Records to process section start

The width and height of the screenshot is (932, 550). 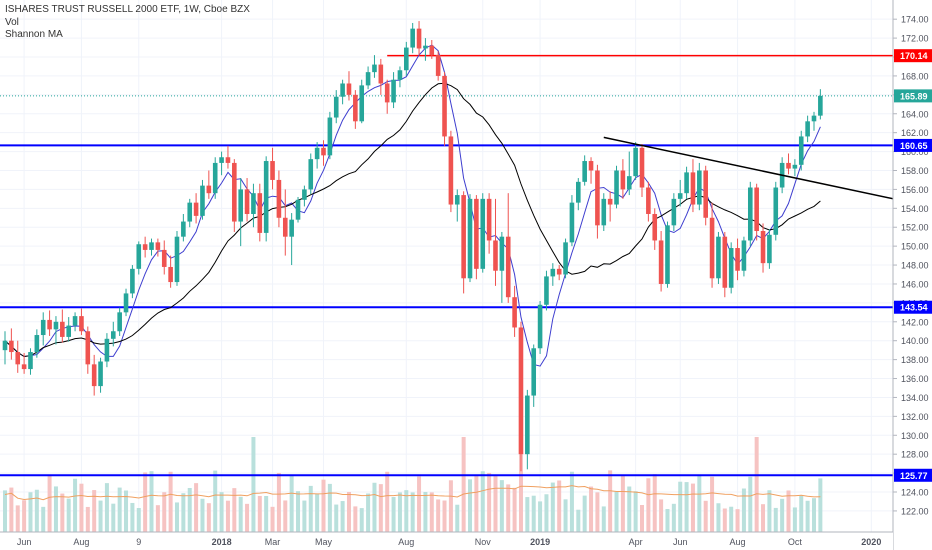 I want to click on volume-indicator-label: Vol, so click(x=12, y=22).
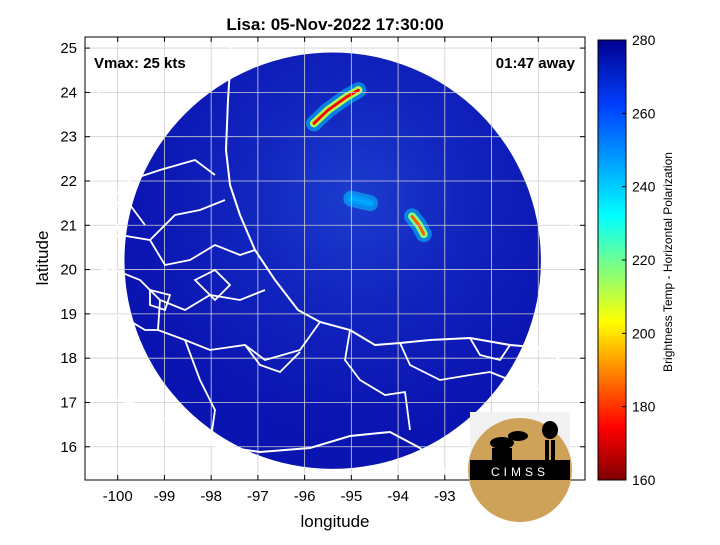  I want to click on y-tick-label: 21, so click(68, 226).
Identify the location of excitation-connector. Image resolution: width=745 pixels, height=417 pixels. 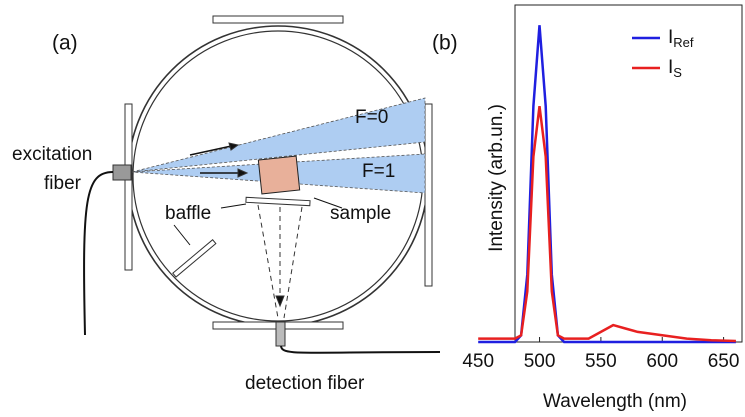
(122, 172).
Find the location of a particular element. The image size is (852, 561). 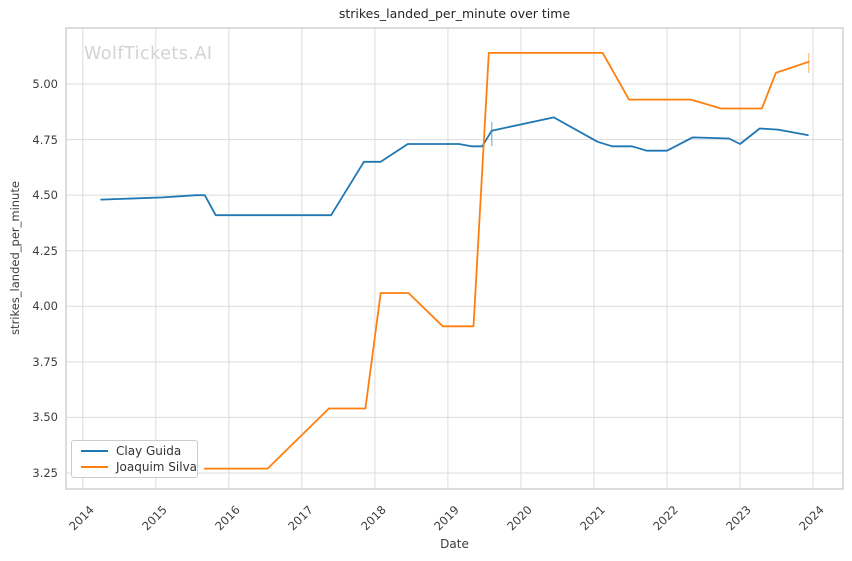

Records to process section end

Lay out as a numbered list the lines of the data from the line with "Identify the location" through the last line, leaving out blank lines and pictures.

1. Identify the location of excitation-connector. Image resolution: width=745 pixels, height=417 pixels. 
2. (122, 172).
3. Find the location of a particular element. The image size is (852, 561). 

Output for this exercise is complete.